Dashes

dashes

We see in a mirror darkly.

-We have such a limited understanding of the ways of God.

-Even more significant, is that we have a limited appreciation of our limited understanding.

-And in our ignorance about our ignorance, we are quite comfortable judging God when life doesn’t align with our own expectations.

-When we try to understand God through culture’s sensibilities and ethos, His ways can seem either terribly foolish or gossly unfair.

-When life turns harsh, and our religious pretense is stripped away, in our hearts we believe we could do it better; we believe we would be more merciful, be more fair than God.

-We believe these elevated things about ourselves and yet there is little evidence in our lives to justify that belief. 

-It’s true we might be saddened and moved by the suffering of some but we do little to alleviate that suffering.

-More sobering still: the very fact we are moved and saddened by someone else’s suffering can cause us to see ourselves as a compassionate people — even if ultimately we do little to nothing to eliminate or alleviate that suffering.

-We drive by suffering everyday where our only response is to divert our gaze so our consciousness can not be pricked and we won’t be made uncomfortable.

-Besides, we tell ourselves, they’re probably on drugs and any money we give them will only be used to further enable their addiction.

-And though we may be slow to step in and try to alleviate the pain and suffering of others, we are lightening quick in our judgements of God and others.

-We don’t hesitate to condemn those who don’t think, believe, dress, smell, carry-on, raise children, vote or keep their yard as we do.

-In our hearts and in our gossip we judge harshly the fellow worker who arrives late for a meeting but are exceedingly generous to ourselves and full of excuses when that late employee happens to be us.

-We write off our bad tempers or misdeeds to a bad headache or an off day, but secretly (or not so secretly) excoriate those whose bad day results in them turning on us.

-In a blink-of-an-eye, we condemn the reckless driver who cuts us off and speeds away.
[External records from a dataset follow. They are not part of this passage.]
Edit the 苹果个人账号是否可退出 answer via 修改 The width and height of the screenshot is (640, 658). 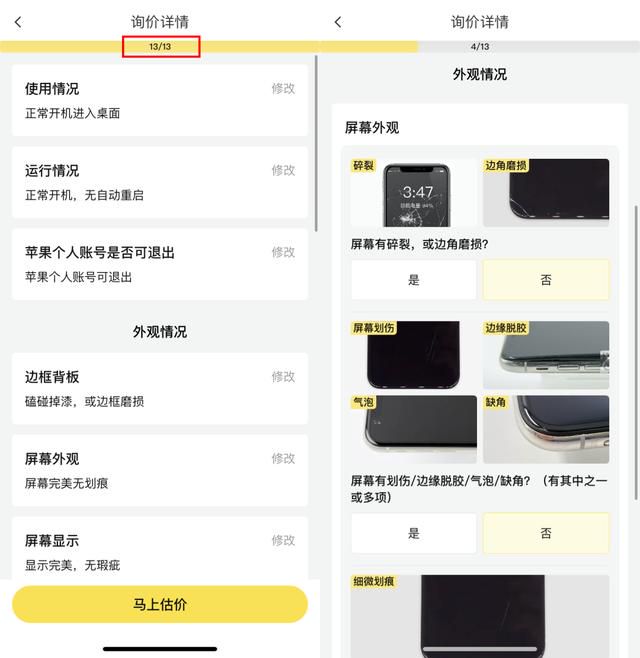[x=283, y=252]
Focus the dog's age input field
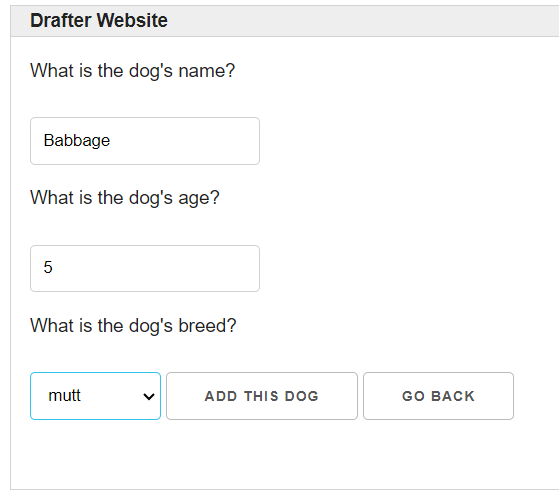This screenshot has width=559, height=497. tap(145, 268)
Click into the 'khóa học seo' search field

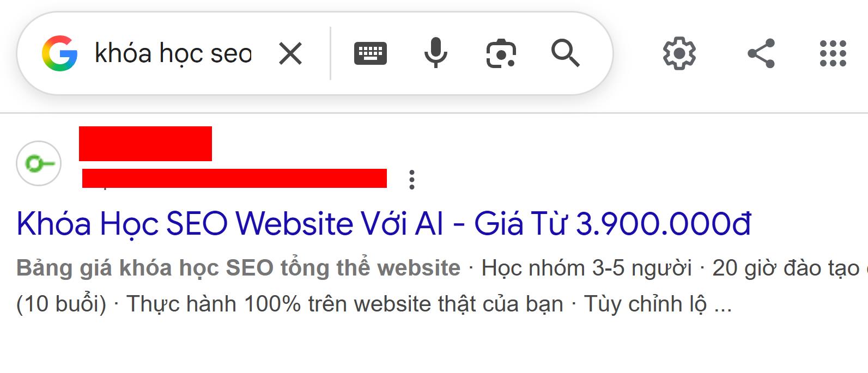tap(173, 53)
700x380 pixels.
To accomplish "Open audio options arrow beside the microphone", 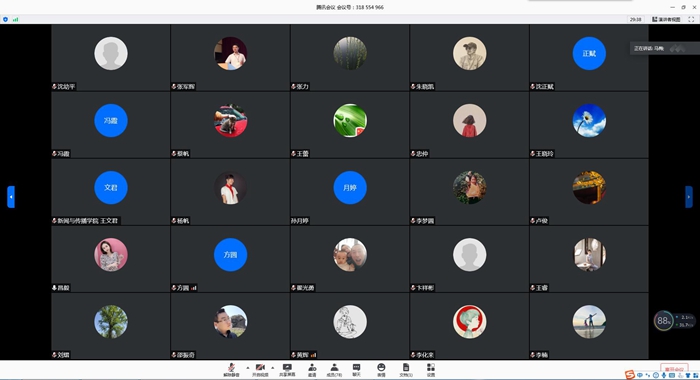I will coord(248,368).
But how many times have we done the very same thing but have excused ourselves because we were in a hurry?

-We deny our stomachs nothing and feel deprived or off our game if we miss a meal or have to settle for less.

-We believe we are special and that our comforts and provisions are deserved v. generously bestowed.

-We have such a thin and fleeting understanding of what drives, irritates and compels us. 

-Despite our myopic understanding of ourselves, somehow we have piercing “clarity” into what drives others and causes them to act as they do.

-The judgement of others comes easily to us.

-We are easily “put out” and grieve life’s inconveniences but don’t hesitate to look down on those for whom inconvenience defines their every waking moment.

-We wonder why they don’t they stop doing this or start doing that; why don’t they work harder, fix their schools and neighborhoods; be better husbands, wives, and sons and daughters?

-We are equally quick to judge our relatives, neighbors, co-workers, elected officials, etc., and we do it effortlessly, and at times, callously.

-We love winning more than laying down our lives for others.

-And those days when the stars don’t align and others fail to see and acknowledge our wonderfulness, we rail against the unfairness of it all and quickly and easily cast ourselves as victims: “What are you doing God,” we demand. “Didn’t you read the script? I’m the star of this story; I am supposed to come out on top!”